◆ **What to do**
(a) Who designed Duncombe Park, according to the Helmsley Castle catalogue page?
(b) Reproduce the Helmsley Castle catalogue page between "Catalogue entry" and "(1782–1842) around 1806.", inclusive.

◆ **Page excerpt**
===============
Joseph Mallord William Turner

Helmsley Castle: The West Tower from the South, Seen through Trees

1801

View this artwork by appointment, at Tate Britain's Prints and Drawings Rooms

Artist
Joseph Mallord William Turner 1775–1851
Medium
Graphite on paper
Dimensions
Support: 256 x 161 mm
Collection
Tate
Acquisition
Accepted by the nation as part of the Turner Bequest 1856
Reference
D05076
Turner Bequest LXXXII 3

Catalogue entry

The West Tower of Helmsley Castle is the most substantial of the remains of the castle built on twelfth–century foundations by William de Ros in the late thirteenth century; the other extant structures are the remains of a sixteenth–century manor house built by Edward Manners, 3rd Earl of Rutland. The castle was slighted by Parliamentary forces under Sir Thomas Fairfax after it was surrendered to them in 1644 during the Civil War. From 1632 the manor house belonged to George Villiers, Duke of Buckingham, whose son inherited it and in 1657 married Fairfax’s daughter Mary. A later owner, Thomas Duncombe, abandoned the castle for a new house close by, Duncombe Park, designed by Sir John Vanbrugh. Duncombe Park and its neighbourhood were to be the subject of a number of watercolour studies made by John Sell Cotman (1782–1842) around 1806.
===============
◆ **Extracted records**
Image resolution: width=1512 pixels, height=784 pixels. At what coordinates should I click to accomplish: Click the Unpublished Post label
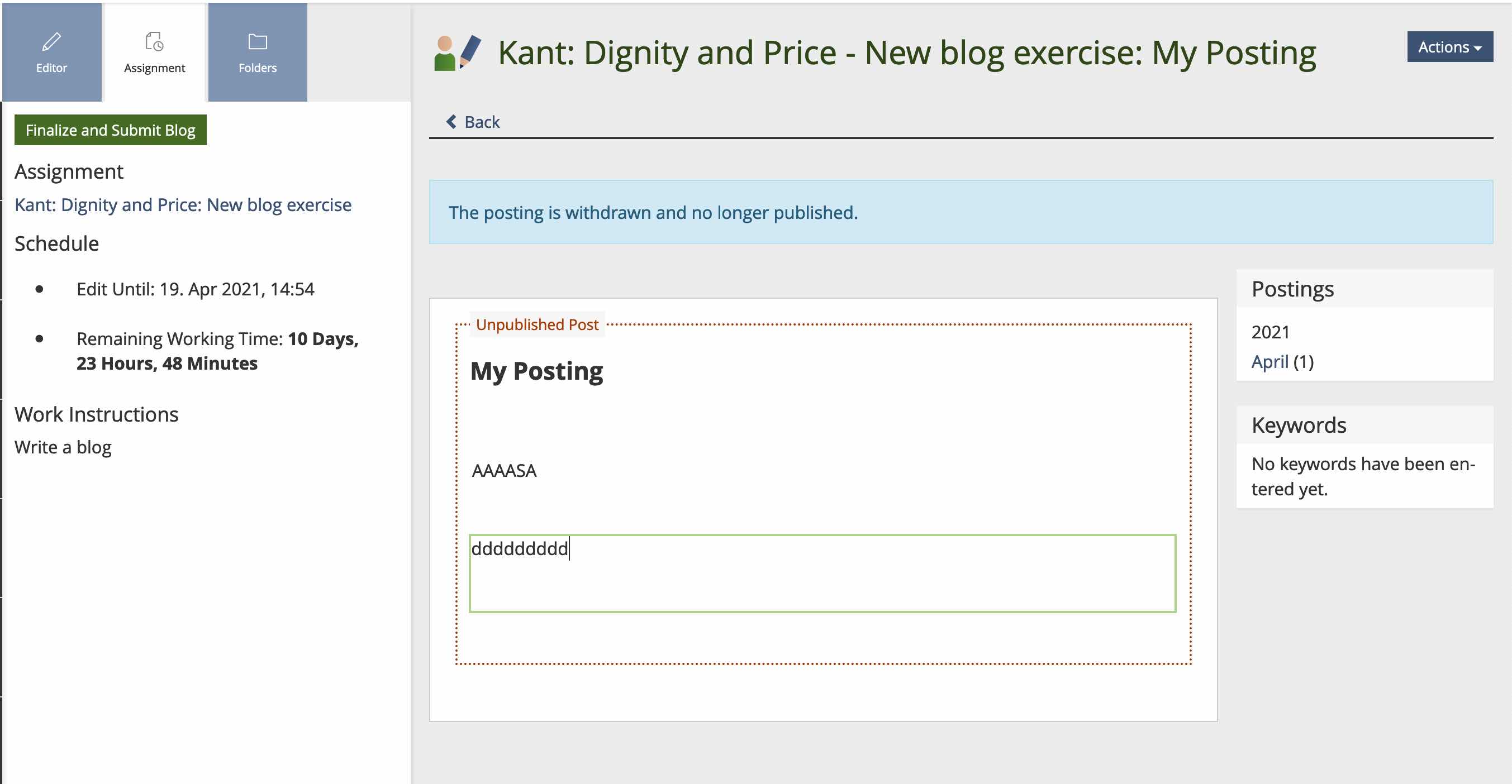point(536,324)

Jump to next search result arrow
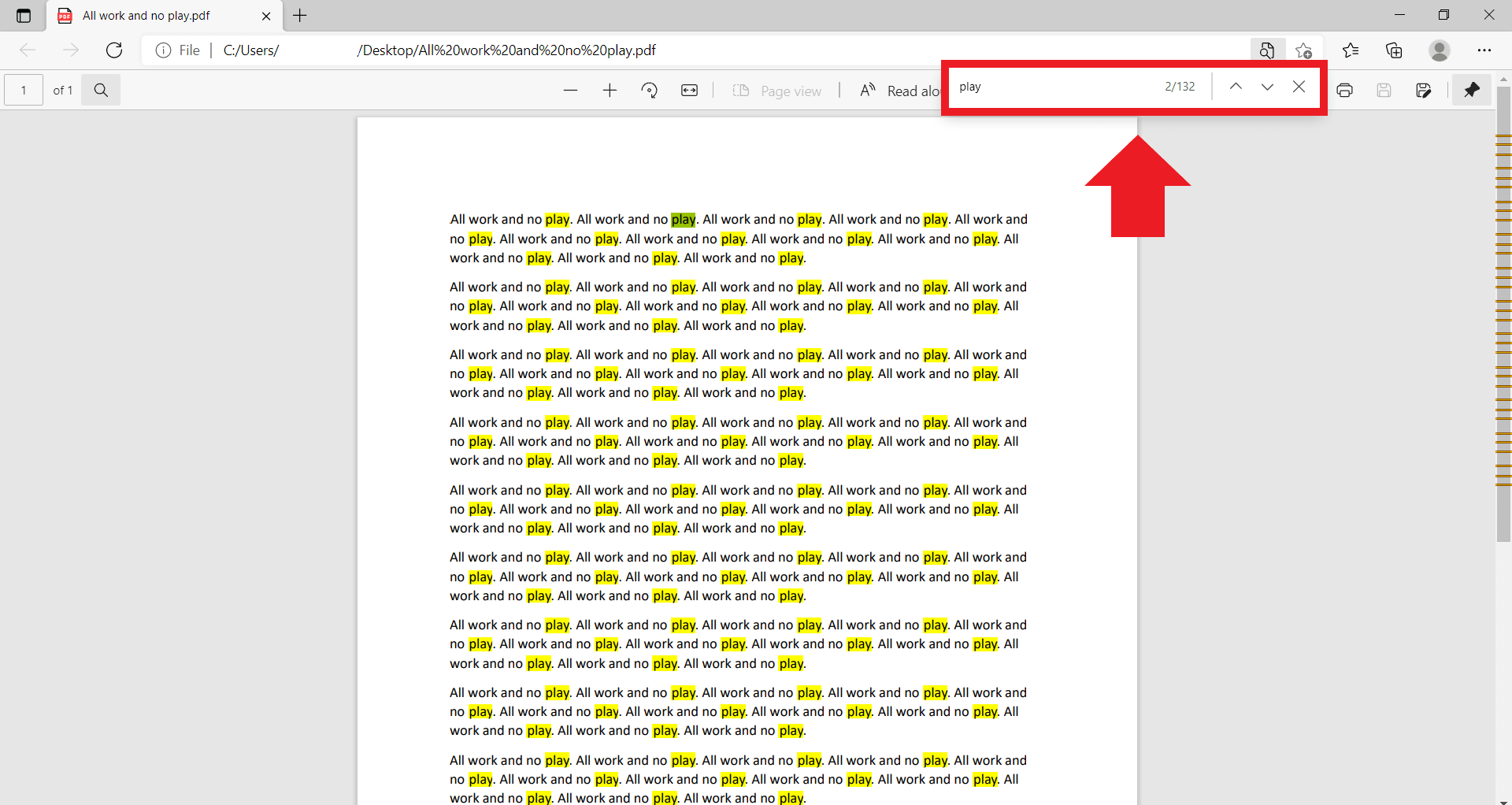pos(1267,87)
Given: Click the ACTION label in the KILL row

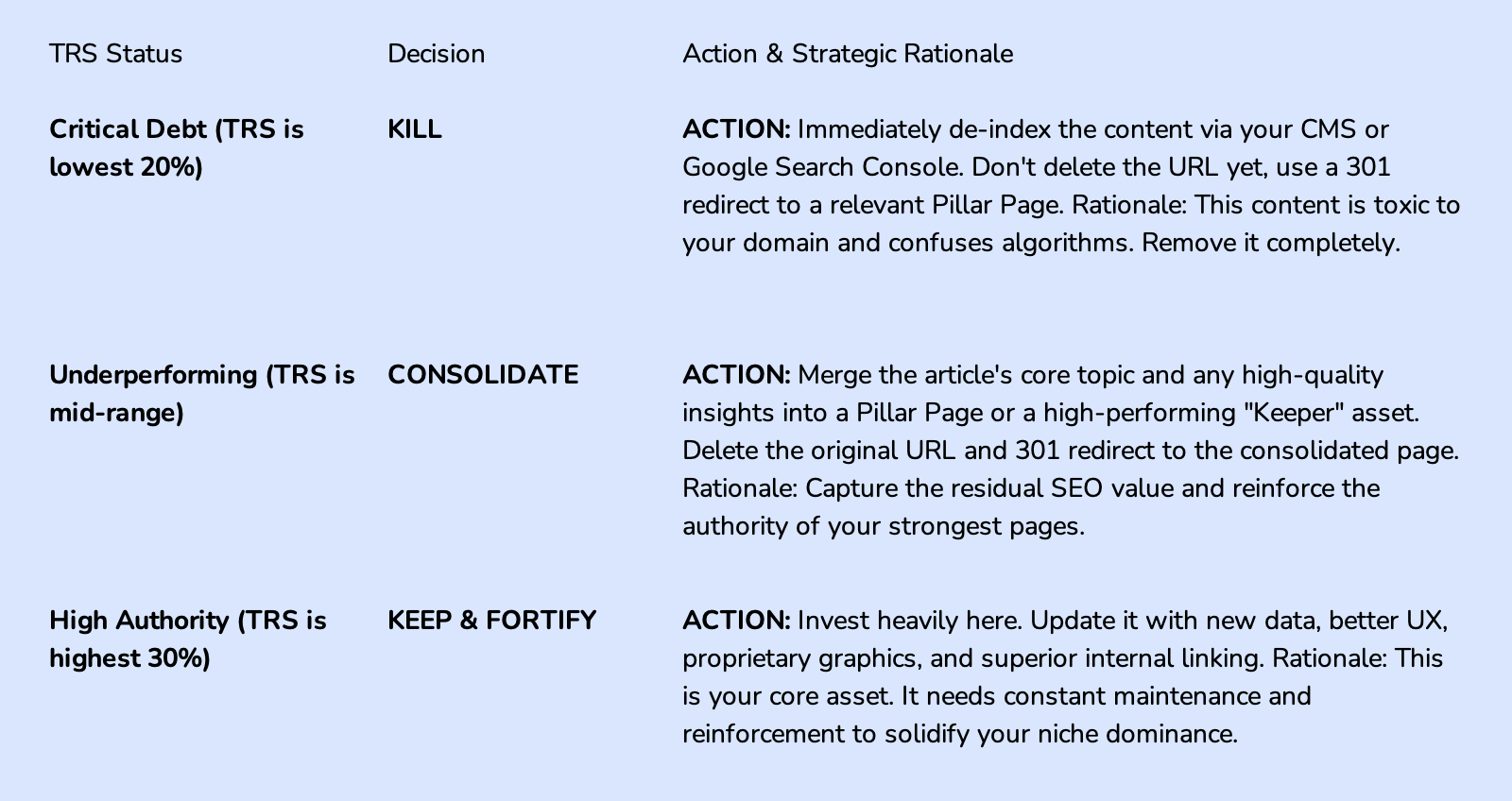Looking at the screenshot, I should (736, 129).
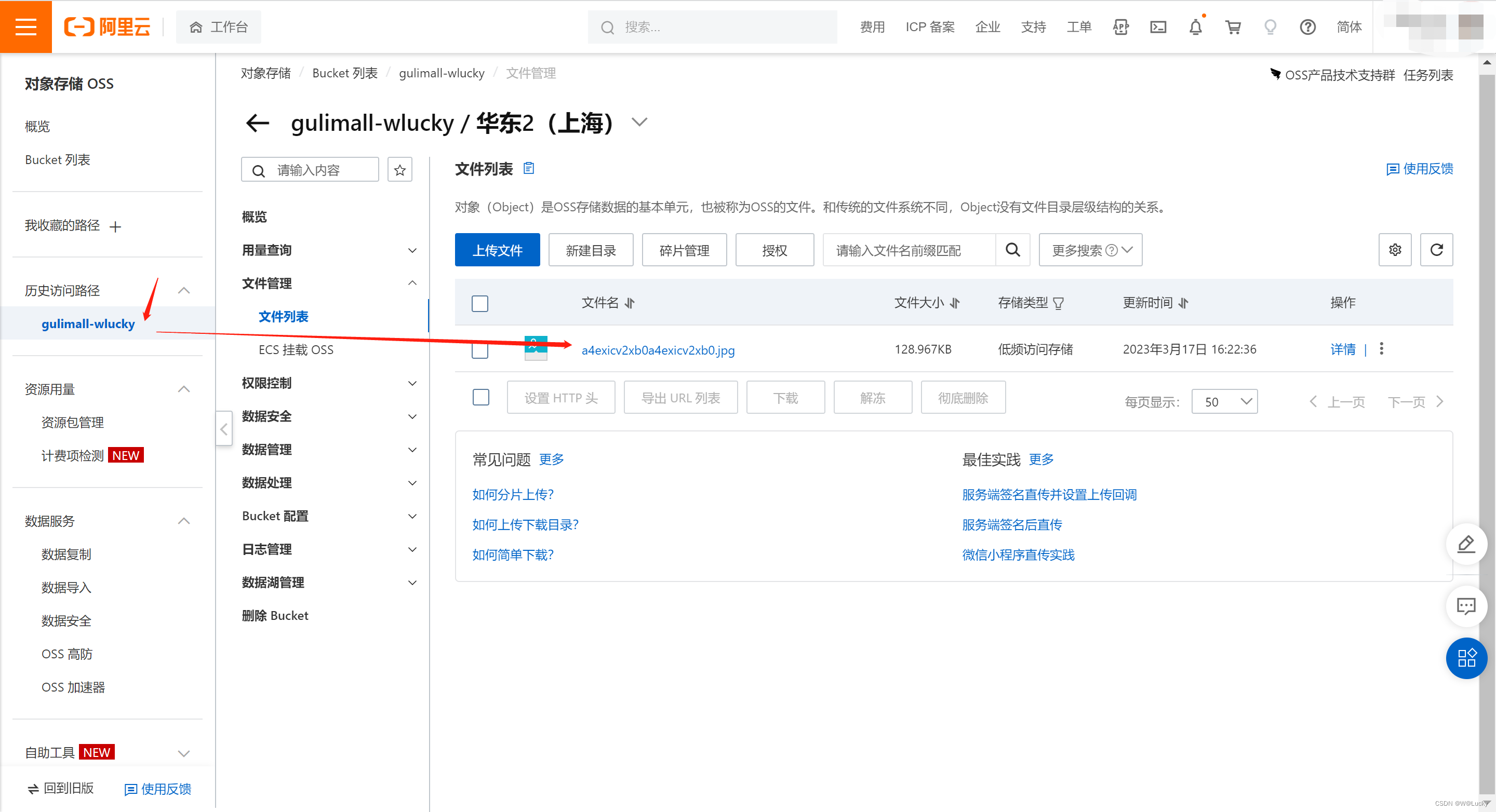This screenshot has height=812, width=1496.
Task: Tick checkbox for a4exicv2xb0a4exicv2xb0.jpg file
Action: [479, 350]
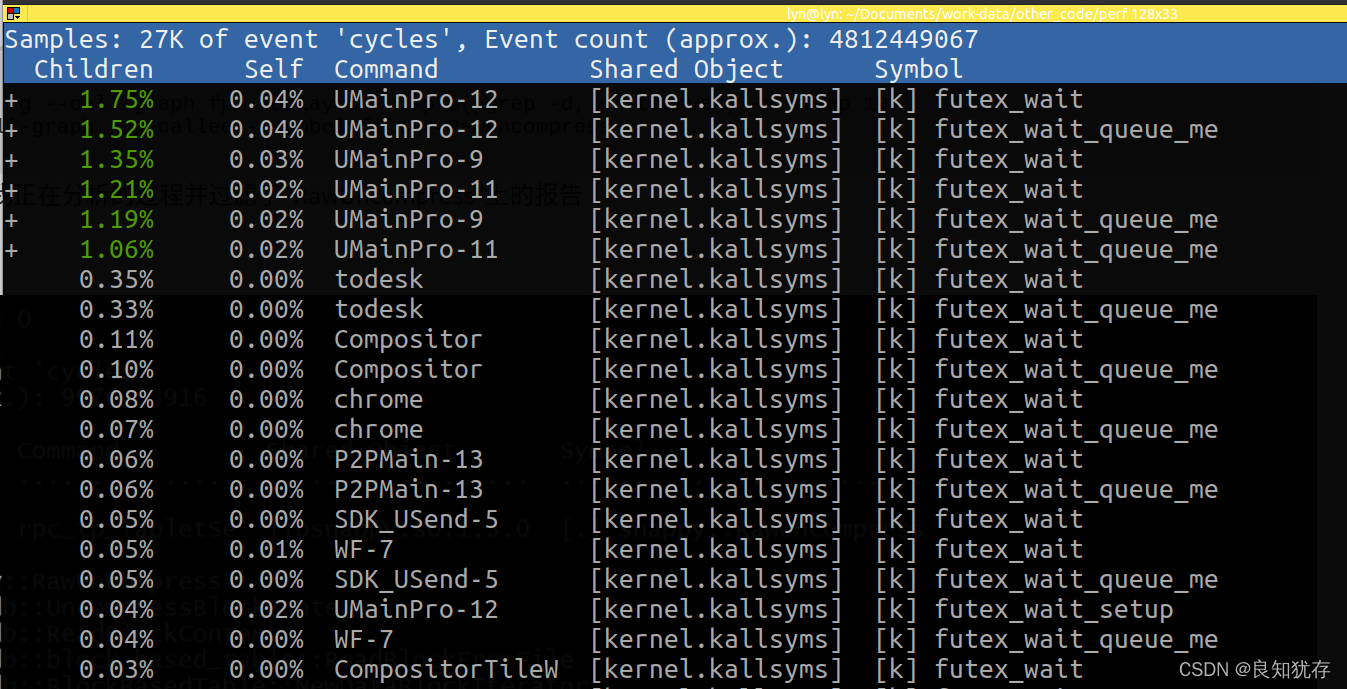Click the Symbol column header
The width and height of the screenshot is (1347, 689).
click(919, 69)
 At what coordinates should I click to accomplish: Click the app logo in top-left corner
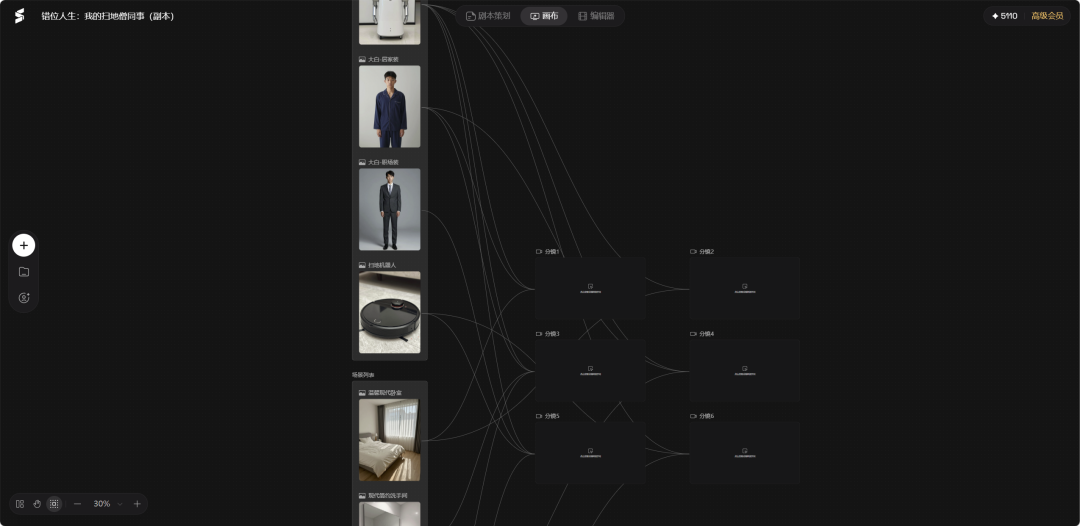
===============
◆ **Written answers**
(a) Sir John Vanbrugh

(b)
Catalogue entry

The West Tower of Helmsley Castle is the most substantial of the remains of the castle built on twelfth–century foundations by William de Ros in the late thirteenth century; the other extant structures are the remains of a sixteenth–century manor house built by Edward Manners, 3rd Earl of Rutland. The castle was slighted by Parliamentary forces under Sir Thomas Fairfax after it was surrendered to them in 1644 during the Civil War. From 1632 the manor house belonged to George Villiers, Duke of Buckingham, whose son inherited it and in 1657 married Fairfax’s daughter Mary. A later owner, Thomas Duncombe, abandoned the castle for a new house close by, Duncombe Park, designed by Sir John Vanbrugh. Duncombe Park and its neighbourhood were to be the subject of a number of watercolour studies made by John Sell Cotman (1782–1842) around 1806.